_WHAT IS NEEDED:_
Find the line containing "Open the Forum" in the records below. Copy exactly that line and each one after it, ending at the line containing "Click the 'specify", and nothing more.
─── INFORMATION
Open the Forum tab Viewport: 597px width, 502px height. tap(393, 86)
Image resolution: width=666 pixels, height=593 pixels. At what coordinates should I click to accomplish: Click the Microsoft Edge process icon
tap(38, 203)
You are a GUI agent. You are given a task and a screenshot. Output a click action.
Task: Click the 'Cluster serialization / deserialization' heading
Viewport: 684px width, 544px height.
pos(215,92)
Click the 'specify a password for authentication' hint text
──────
─── INFORMATION
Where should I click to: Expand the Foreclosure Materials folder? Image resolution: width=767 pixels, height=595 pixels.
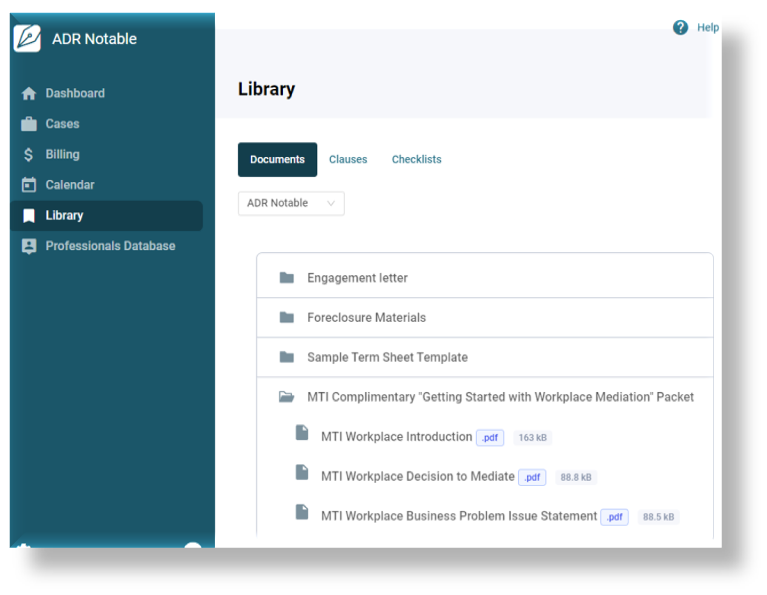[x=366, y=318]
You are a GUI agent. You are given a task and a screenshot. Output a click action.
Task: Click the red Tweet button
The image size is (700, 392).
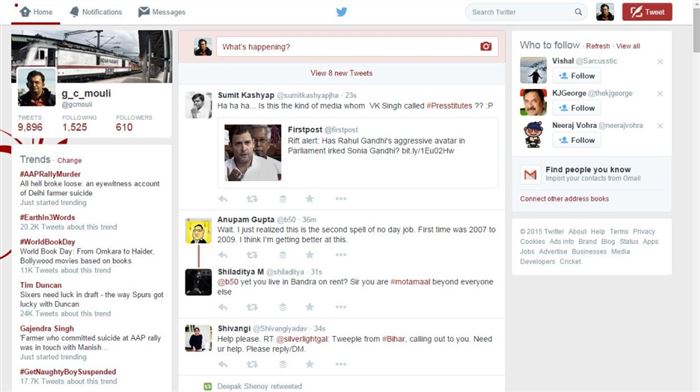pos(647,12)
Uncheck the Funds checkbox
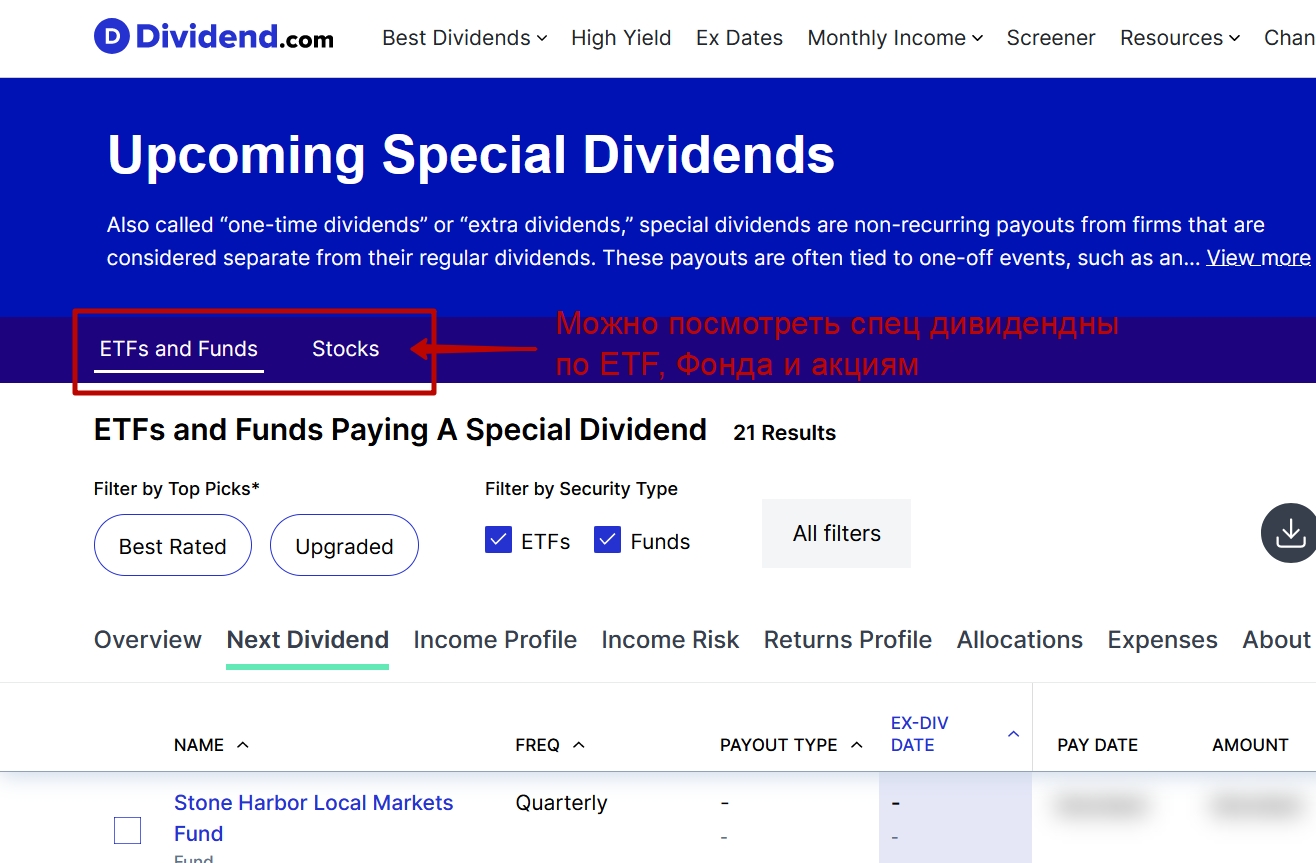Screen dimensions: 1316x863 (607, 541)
──────
_RESPONSE BOX:_
Open the Forum tab Viewport: 597px width, 502px height. tap(393, 86)
Image resolution: width=666 pixels, height=593 pixels. At what coordinates should I click to accomplish: Click the Microsoft Edge process icon
tap(38, 203)
You are a GUI agent. You are given a task and a screenshot. Output a click action.
Task: Click the 'Cluster serialization / deserialization' heading
Viewport: 684px width, 544px height.
pos(215,92)
Click the 'specify a password for authentication' hint text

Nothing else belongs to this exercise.